Für modernen Post-Rock scheint es kaum Ballungszentren zu geben, denn Bands, die sich dieser Spielart verschrieben haben, findet man über den ganzen Erdball verteilt. Der neueste Post-Rock-Export aus Australien nennt sich STARE AT THE CLOUDS, das Debüt des Quintetts trägt den Titel „This Clear Divide“ und es handelt sich dabei um ein Konzeptalbum. Ausgehend von dem kalten, wenig einladenden und doch schönen Album-Cover könnte man „This Clear Divide“ für eine vorhersehbare, genretypische Platte halten. Aber kann man dieses sprichwörtliche Buch wirklich nach seinem Einband beurteilen?
Die sanften Post-Rock-Gitarren im Intro scheinen dies zu bejahen, doch nach dem fließenden Übergang zu „The Falling“ wird man sogleich eines Besseren belehrt. STARE AT THE CLOUDS belassen es nämlich nicht einfach bei luftig-leichten Clean-Gitarren (die man natürlich trotzdem immer wieder antrifft), sondern überraschen in der Rhythmusfraktion mit ungeahnter Härte, ohne dabei jedoch in Extreme-Metal-Gefilde vorzudringen. Dieses Alleinstellungsmerkmal ist jedoch gleichermaßen erfreulich wie enttäuschend. Zwar ist die Gitarrenarbeit variabel genug, um nicht zur stumpfen Djent-Prügelei zu verkommen, aber doch zu grobschlächtig, um mit den anderen Instrumenten und dem Gesang richtig zu harmonieren.

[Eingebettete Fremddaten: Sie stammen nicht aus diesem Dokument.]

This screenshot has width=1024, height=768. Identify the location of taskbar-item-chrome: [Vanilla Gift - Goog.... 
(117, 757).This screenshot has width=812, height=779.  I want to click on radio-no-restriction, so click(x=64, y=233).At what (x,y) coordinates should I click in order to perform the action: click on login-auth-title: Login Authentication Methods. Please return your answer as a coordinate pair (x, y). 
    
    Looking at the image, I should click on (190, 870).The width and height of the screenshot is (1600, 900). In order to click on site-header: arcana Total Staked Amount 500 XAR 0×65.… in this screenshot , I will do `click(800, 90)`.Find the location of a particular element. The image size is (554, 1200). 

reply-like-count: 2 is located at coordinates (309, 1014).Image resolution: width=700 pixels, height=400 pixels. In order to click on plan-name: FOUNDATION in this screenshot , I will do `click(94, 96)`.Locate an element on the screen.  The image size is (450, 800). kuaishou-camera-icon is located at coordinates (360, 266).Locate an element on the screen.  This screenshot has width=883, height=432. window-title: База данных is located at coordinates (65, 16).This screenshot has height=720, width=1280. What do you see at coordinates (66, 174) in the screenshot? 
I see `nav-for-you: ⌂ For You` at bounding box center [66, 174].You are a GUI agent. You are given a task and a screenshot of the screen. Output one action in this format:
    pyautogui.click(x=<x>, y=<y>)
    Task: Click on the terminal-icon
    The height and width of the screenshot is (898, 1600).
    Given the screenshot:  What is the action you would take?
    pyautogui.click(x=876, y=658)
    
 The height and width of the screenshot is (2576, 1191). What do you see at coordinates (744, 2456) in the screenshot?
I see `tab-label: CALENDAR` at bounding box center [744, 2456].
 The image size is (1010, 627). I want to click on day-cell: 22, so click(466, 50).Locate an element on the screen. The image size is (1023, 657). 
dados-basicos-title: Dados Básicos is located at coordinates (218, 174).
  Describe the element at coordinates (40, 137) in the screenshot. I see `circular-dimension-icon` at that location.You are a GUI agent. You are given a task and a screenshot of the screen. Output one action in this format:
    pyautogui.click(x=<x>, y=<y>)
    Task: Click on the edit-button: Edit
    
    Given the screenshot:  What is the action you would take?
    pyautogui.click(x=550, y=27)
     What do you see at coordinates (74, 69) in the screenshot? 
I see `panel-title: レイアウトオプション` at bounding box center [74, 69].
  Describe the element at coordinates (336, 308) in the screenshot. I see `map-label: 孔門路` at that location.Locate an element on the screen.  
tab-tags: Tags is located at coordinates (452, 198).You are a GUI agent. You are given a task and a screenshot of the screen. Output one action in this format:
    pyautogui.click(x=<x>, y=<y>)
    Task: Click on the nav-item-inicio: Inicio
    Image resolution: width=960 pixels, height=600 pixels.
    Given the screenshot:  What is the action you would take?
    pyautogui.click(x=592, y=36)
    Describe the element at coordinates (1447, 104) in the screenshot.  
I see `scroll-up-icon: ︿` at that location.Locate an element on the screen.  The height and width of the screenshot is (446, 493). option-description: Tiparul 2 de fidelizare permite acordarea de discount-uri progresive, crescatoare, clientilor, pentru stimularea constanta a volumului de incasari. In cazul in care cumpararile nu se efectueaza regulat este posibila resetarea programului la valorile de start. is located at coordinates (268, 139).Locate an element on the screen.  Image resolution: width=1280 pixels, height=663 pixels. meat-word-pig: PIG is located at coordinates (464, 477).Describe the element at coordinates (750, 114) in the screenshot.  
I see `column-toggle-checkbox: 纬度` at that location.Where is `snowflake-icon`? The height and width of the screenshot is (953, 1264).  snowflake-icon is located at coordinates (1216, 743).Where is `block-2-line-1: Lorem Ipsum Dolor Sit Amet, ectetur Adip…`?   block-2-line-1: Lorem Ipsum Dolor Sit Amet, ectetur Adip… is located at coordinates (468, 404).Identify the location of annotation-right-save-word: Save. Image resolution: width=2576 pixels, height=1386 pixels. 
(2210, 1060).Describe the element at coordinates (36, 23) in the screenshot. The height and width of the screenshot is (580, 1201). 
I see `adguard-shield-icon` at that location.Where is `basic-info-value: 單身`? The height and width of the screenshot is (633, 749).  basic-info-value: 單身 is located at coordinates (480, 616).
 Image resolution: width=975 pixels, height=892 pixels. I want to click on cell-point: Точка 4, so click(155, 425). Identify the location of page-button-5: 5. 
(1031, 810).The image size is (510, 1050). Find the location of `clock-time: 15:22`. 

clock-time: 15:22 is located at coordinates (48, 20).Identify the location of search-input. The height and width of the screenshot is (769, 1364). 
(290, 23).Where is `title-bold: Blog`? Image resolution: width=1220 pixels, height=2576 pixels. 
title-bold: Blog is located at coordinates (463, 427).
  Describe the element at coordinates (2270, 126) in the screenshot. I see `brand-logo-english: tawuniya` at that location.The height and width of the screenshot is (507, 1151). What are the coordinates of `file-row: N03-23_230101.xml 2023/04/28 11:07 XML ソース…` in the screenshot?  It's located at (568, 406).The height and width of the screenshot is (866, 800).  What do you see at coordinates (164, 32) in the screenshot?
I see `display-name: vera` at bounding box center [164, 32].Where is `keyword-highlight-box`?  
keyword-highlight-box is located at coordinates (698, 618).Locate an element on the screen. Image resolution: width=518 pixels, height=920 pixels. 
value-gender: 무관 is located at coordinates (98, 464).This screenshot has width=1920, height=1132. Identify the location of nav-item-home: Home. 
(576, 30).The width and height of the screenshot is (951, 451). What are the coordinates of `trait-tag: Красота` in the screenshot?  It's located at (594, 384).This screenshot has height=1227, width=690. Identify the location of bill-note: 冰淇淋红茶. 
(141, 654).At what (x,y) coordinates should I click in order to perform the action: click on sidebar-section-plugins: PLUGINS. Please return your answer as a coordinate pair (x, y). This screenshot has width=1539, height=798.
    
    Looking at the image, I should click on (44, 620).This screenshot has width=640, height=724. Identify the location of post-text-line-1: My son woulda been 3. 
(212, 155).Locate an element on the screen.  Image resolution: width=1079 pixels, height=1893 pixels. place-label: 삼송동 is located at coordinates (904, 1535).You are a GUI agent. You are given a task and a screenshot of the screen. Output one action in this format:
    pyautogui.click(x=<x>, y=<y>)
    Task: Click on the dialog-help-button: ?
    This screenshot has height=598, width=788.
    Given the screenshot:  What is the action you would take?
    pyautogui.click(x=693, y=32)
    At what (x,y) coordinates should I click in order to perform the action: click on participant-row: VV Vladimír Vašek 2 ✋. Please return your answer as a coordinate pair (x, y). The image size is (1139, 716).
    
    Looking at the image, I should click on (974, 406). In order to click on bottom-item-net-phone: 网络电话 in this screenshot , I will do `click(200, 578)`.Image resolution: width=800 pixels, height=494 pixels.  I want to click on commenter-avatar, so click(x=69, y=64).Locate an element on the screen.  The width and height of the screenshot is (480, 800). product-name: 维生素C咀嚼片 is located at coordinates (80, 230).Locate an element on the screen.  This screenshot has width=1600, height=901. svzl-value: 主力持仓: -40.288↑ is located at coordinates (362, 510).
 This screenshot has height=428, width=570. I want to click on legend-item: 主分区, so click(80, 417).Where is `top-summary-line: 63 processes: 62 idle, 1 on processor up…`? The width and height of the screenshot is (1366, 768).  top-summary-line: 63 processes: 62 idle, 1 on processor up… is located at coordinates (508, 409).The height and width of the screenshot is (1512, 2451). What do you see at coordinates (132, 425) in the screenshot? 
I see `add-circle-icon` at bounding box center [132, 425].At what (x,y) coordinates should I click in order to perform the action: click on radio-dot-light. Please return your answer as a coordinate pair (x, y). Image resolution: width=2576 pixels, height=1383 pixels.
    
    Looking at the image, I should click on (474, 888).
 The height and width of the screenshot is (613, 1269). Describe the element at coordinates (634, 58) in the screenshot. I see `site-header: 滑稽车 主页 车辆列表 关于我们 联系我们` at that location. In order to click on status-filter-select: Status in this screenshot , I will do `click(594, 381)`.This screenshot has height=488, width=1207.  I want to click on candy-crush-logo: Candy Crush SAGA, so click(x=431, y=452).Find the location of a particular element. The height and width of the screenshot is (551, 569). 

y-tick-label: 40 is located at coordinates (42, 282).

Das ist umso ärgerlicher, da die Instrumente für sich genommen durchaus gut eingesetzt werden, so wie zum Beispiel die sanften, hellen Melodien im instrumentalen Zwischenspiel „Dead Letters“, die coolen Leads im abschließenden „Cutting The Ties“ oder die schrägen Drum-Beats im bereits erwähnten Opener „The Falling“. Doch das Zusammenspiel lässt schlichtweg zu wünschen übrig, was sich unter anderem auch dahingehend negativ auswirkt, dass nur wenige Passagen der Tracks ins Ohr gehen, obwohl die Musik beim Hören weitaus öfter gefällt.
Einen kleineren Kritikpunkt stellen die Vocals dar. STARE AT THE CLOUDS beschränken sich auf eher hohen Klargesang, nicht unähnlich dem von Ne Obliviscaris, allerdings weniger emotional. Schlecht ist der Gesang auch hier nicht, in „Concurrent Abreaction I: Presage (The Hunter)“ (das mit achteinhalb Minuten nicht nur bezüglich des Titels der längste Track ist) und in „Concurrent Abreaction III: The Outside“ trägt er sogar maßgeblich zur mysteriösen Atmosphäre bei. Ansonsten sind die Vocals aber leider oftmals nichtssagend und wenig ausdrucksstark.
Nach ungefähr einer Dreiviertelstunde ist der Spuk vorbei. Man blickt gewiss nicht mit Reue auf diese Zeit zurück, aber es bleibt doch der leicht bittere Nachgeschmack verschenkten Potentials. STARE AT THE CLOUDS haben mit ihrem Erstling bewiesen, dass sie eine eigene musikalische Identität haben, nun müssen sie noch daran arbeiten, diese stimmiger umzusetzen, um insgesamt einen besseren Eindruck zu hinterlassen. Ein Antesten bei „This Clear Divide“ und einem etwaigen nächsten (hoffentlich besseren) Album kann jedenfalls nicht schaden.